“The major problem that we encountered along the way was an absence of federal funding for our research. This discovery of POLG mutations in Alpers syndrome was funded entirely by gifts and donations from families, private foundations, and philanthropic donations.”

The cause of Alpers syndrome had remained a mystery for almost 70 years since its first description by Bernard Alpers in 1931. A number of leads over the decades failed to reveal the cause, until our 2004 paper reported the first two mutations in POLG linked to the disease. Within two years, the discovery of POLG involvement in Alpers syndrome was confirmed by several laboratories around the world and over 40 new causative mutations are now known.

In addition, the field has grown so rapidly that we now know that mutations in POLG can cause at least seven different diseases in children and adults, with a combined disease frequency of nearly 1:10,000. As many as 1:50 people may be silent carriers of POLG mutations. Indeed, mutations in the mitochondrial DNA polymerase gamma (POLG) may be the most common single cause of inherited mitochondrial disease yet discovered. Scientifically, our 2004 paper was a compelling conclusion to our 1999 paper that showed for the first time ever, that a human disease (Alpers syndrome) was linked to a biochemical defect in a DNA polymerase (POLG).

In practical terms, our discovery led directly to a rapid DNA test to diagnose Alpers syndrome. Over 80% of the cases can now be diagnosed by screening for just five common mutations. Before the advent of a DNA test, Alpers syndrome could only be confirmed by post-mortem examination. Today, doctors can diagnose the disease with a simple blood test, and prenatal diagnosis is also possible.

We became involved in this research as part of our long-standing interest in the mechanisms of mitochondrial DNA (mtDNA) evolution, replication, and repair, and because of an interest I had in understanding why so many of the drugs we use to treat AIDS were toxic to mitochondria. Basically, we wanted to answer the question, "How does one mtDNA become two?" and to study how this process changes in different cell types, at different stages of development from embryogenesis to the aging, and to understand what happens during incidental viral infections.

The major problem that we encountered along the way was an absence of federal funding for our research. This discovery of POLG mutations in Alpers syndrome was funded entirely by gifts and donations from families, private foundations, and philanthropic donations. We owe a great debt to all these people who made this discovery possible with their heartfelt support and active efforts to raise public awareness for mitochondrial disease.

Our immediate goals for the future of this research involve the development of a mouse model of Alpers syndrome, with the aim of better understanding the disease and developing new treatments, not only for Alpers syndrome in particular, but also for several other mitochondrial disorders that share common threads of pathogenesis.

It is our hope that when these studies are merged with others in our lab, such as the use of rapid optical methods for diagnosing mitochondrial dysfunction and the role of mitochondria in wound healing and regeneration, that we will be able to develop methods for earlier diagnosis, and perhaps even reduce the risk of developing more complex disorders like diabetes, Alzheimer dementia, autoimmune disorders, heart disease, and cancer.

I believe there are two important messages that come from this work. First, there is the message that grassroots support of science in America can make a difference for people that is felt around the world when government support of basic research in the life sciences falters.

Second, there is the message that the blossoming of mitochondrial medicine over the past decade has announced the emergence of a fully mature new discipline in biology and medicine. Mitochondrial medicine may be the new kid on the block, but it is now clear that the health and illness of the mitochondria in our cells, critically determine our own health and our susceptibility to disease. This fundamental understanding now unites all medical specialties.

The National Institutes of Health (NIH) currently have no unified infrastructure for ensuring continued support for mitochondrial disease research in America. The time is ripe—both the grassroots support and the scientific clout are present—for the initiation of United States Congressional discussions to create a new "National Institute of Mitochondrial Medicine" to ensure progress and answer the swelling need for new research in this important area of medicine.

# [Supplied information]

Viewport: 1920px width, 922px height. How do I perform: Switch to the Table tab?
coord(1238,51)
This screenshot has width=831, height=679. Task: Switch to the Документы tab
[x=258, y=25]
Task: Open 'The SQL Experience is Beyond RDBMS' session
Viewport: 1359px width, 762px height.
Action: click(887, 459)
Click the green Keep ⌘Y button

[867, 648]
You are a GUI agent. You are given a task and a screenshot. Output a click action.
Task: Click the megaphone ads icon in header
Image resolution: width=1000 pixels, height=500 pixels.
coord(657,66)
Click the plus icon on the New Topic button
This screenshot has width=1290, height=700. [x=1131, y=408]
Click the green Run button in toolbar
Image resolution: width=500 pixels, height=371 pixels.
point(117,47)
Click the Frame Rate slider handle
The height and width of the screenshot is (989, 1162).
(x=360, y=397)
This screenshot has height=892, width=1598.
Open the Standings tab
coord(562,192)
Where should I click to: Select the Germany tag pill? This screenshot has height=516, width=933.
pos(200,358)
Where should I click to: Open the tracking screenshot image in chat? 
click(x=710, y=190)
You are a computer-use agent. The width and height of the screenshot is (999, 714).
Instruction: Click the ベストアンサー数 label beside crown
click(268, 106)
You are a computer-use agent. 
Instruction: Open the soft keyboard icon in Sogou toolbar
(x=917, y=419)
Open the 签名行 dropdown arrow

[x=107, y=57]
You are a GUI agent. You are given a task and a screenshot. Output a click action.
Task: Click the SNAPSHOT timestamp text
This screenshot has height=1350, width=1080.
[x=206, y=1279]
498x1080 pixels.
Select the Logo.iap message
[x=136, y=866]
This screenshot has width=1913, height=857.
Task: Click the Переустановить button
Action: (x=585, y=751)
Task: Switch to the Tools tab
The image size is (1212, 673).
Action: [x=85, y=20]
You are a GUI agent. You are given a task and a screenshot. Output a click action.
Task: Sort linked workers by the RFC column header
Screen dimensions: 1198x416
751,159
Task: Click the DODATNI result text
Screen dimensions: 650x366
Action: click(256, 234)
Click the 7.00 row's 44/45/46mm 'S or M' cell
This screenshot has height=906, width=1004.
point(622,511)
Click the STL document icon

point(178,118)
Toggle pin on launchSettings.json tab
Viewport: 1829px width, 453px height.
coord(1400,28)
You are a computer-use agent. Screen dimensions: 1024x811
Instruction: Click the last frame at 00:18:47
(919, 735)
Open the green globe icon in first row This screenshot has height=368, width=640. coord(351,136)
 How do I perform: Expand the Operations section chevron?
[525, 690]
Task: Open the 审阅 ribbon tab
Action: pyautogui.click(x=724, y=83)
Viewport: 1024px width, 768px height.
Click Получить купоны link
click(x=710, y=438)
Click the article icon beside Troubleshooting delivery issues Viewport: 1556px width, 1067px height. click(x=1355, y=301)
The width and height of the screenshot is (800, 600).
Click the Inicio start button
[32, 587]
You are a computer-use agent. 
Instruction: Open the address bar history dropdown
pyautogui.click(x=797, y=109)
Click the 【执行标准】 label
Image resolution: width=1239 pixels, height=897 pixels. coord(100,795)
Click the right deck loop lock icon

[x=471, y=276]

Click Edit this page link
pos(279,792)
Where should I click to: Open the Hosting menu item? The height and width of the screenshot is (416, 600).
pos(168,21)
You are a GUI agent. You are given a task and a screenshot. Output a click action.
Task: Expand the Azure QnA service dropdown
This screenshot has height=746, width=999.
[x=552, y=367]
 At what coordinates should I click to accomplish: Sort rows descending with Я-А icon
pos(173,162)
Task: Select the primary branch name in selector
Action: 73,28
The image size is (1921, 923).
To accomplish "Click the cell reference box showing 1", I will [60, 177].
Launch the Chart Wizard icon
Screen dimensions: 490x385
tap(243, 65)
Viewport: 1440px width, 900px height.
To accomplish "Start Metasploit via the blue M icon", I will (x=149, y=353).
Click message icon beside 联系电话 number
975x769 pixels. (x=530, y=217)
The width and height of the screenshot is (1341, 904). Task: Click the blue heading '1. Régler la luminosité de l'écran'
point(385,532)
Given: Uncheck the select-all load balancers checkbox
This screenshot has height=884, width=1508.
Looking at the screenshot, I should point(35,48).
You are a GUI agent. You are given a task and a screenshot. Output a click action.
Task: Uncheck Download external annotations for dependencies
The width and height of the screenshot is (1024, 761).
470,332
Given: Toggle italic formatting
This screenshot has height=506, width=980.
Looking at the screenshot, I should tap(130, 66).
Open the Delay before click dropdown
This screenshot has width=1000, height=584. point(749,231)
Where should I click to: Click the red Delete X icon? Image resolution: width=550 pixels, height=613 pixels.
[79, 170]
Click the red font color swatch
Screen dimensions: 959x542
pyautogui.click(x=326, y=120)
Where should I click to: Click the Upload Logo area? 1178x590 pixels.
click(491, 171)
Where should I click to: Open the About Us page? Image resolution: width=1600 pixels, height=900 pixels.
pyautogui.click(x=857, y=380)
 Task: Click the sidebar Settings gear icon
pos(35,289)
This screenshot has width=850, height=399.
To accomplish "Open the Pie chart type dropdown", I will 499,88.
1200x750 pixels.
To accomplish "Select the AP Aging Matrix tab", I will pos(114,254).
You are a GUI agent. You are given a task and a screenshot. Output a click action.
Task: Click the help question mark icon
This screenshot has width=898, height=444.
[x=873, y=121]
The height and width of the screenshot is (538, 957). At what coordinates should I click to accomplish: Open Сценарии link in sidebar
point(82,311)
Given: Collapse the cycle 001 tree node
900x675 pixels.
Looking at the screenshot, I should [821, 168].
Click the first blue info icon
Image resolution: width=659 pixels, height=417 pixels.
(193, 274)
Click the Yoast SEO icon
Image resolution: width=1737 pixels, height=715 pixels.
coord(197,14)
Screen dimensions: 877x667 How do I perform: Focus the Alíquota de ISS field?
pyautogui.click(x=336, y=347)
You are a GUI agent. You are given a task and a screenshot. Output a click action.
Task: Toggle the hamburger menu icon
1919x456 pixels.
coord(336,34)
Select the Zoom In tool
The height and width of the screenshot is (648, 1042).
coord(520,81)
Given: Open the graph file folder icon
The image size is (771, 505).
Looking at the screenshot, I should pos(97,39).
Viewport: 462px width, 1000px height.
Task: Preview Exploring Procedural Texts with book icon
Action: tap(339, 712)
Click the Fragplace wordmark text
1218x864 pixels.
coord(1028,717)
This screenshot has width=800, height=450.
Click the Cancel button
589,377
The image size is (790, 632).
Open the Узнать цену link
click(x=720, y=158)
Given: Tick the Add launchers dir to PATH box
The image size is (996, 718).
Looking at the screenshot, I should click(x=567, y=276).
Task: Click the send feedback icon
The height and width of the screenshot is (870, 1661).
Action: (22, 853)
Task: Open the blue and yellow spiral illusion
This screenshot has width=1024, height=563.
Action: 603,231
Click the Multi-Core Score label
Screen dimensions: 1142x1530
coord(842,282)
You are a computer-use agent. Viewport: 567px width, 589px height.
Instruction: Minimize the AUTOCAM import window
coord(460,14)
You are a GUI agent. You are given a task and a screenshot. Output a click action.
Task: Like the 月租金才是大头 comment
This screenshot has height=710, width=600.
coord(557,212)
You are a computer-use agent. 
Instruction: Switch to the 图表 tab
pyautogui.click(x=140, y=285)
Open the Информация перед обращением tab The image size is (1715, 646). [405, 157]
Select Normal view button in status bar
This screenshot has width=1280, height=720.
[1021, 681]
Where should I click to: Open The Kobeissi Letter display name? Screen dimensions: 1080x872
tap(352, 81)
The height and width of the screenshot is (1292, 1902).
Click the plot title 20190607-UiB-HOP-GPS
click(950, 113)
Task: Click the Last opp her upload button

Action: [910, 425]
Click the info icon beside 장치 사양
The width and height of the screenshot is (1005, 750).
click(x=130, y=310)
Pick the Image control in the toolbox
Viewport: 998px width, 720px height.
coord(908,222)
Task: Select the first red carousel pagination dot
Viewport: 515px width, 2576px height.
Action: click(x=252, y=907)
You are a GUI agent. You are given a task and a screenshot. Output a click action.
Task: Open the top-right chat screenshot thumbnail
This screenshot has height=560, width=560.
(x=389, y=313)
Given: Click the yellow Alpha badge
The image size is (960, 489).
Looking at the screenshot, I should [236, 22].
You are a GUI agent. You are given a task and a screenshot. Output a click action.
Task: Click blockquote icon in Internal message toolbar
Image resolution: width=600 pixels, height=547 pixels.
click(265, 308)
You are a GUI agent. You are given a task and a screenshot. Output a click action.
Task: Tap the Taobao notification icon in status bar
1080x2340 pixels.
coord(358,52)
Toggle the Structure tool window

# [What is expected]
Please repeat the passage from the text on POLG mutations and Alpers syndrome, starting with "The National Institutes" and going on through "area of medicine.".

# [Result below]
The National Institutes of Health (NIH) currently have no unified infrastructure for ensuring continued support for mitochondrial disease research in America. The time is ripe—both the grassroots support and the scientific clout are present—for the initiation of United States Congressional discussions to create a new "National Institute of Mitochondrial Medicine" to ensure progress and answer the swelling need for new research in this important area of medicine.